Inflammation theory has been consolidated by accumulating evidence, and many studies have suggested that the peripheral cytokine levels could be biomarkers for disease status and treatment outcome in major depressive disorder (MDD). Theta burst stimulation (TBS), a new form of repetitive transcranial magnetic stimulation (TMS) for MDD, has been demonstrated to improve depression via modulating dysfunctional neural network or hypothalamic–pituitary–adrenal axis hyperactivities in MDD. However, there is lack of exploratory studies investigating its effect on serum inflammatory cytokines. Here, we aimed to investigate the antidepressant efficacy of bilateral TBS monotherapy and its effects on the serum cytokine levels in MDD. We conducted a double-blind, randomized, sham-controlled trial, with 53 MDD patients who exhibited no responses to at least one adequate antidepressant treatment for the prevailing episode assigned randomly to one of two groups: bilateral TBS monotherapy (n = 27) or sham stimulation (n = 26).
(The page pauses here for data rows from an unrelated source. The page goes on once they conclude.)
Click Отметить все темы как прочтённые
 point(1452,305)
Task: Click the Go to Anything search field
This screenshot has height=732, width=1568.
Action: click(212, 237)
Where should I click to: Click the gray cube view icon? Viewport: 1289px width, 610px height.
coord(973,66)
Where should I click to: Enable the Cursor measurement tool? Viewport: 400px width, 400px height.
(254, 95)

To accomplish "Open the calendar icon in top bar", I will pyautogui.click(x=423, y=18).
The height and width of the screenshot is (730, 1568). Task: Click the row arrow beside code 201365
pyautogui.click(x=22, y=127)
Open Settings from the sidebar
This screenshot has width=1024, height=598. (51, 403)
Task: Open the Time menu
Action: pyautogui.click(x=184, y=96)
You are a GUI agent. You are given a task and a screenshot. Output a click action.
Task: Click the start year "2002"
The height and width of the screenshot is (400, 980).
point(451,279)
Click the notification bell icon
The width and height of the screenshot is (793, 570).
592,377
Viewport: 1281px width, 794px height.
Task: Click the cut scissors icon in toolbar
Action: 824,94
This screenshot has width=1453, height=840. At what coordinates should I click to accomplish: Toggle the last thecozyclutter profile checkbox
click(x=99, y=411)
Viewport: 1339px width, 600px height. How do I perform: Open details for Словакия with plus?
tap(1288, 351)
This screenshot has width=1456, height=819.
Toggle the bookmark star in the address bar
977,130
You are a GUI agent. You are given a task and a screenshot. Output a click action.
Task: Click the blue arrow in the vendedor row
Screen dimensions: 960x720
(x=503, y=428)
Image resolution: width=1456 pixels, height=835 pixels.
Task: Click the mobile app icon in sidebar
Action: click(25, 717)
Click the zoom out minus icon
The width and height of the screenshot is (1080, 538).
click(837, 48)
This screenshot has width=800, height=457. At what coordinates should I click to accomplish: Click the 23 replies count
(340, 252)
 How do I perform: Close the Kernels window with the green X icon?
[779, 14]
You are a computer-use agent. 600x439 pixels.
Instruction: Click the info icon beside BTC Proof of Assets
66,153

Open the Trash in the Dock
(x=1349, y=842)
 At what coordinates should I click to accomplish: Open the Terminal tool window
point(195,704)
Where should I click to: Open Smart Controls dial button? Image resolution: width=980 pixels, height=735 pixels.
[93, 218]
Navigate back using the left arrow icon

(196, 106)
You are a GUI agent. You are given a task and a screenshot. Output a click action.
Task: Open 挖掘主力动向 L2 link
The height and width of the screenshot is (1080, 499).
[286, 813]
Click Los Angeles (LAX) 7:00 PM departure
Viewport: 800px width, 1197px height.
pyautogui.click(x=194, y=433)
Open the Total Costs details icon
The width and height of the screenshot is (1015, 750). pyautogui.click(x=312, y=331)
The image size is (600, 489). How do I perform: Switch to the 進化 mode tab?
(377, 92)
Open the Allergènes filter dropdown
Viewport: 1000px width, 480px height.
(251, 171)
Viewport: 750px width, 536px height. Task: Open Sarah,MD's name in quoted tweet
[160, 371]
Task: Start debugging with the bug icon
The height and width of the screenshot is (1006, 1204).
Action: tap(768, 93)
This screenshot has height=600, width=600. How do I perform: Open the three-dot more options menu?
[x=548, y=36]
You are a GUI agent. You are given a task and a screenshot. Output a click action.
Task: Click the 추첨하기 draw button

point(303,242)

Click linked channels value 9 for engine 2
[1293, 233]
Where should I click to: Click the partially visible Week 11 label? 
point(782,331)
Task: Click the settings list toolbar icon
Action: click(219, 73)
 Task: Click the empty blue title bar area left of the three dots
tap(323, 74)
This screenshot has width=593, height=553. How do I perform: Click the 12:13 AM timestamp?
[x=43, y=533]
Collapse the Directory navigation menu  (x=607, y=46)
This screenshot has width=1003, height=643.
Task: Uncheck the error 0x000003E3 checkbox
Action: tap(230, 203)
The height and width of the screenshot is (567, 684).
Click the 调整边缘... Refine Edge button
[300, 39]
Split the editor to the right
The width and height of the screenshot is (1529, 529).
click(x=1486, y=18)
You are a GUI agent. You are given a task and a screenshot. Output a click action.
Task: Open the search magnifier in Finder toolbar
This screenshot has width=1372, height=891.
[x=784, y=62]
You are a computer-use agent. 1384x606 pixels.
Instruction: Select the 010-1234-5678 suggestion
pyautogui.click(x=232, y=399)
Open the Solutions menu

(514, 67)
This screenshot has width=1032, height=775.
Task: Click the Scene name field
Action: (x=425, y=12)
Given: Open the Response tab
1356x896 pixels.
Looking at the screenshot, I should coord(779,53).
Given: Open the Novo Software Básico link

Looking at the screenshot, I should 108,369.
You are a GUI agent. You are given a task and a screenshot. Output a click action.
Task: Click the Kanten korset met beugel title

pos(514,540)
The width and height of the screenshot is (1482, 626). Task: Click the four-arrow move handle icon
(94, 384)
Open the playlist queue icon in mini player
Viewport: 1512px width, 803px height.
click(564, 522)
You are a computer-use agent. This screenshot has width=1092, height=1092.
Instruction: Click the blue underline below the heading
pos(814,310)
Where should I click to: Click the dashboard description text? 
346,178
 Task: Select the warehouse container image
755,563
The TBS treatment period was 22 days. Blood samples from 31 study subjects were obtained for analyses. The bilateral TBS group exhibited significantly greater decreases in depression scores than the sham group at week 4 (56.5% vs. 33.1%; p < 0.001 [effect size (Cohen ' s d) = 1.00]) and during the 20-week follow-up periods. Significantly more responders were also found at week 4 (70.3% vs. 23.1%, p = 0.001) and during the 20-week follow-up periods. However, we did not detect any significant effects of TBS on the cytokine panels or any correlations between improvement in depressive symptoms and changes in serum inflammatory markers. Our findings provided the first evidence that the antidepressant efficacy of bilateral TBS monotherapy might not work via immune-modulating mechanisms.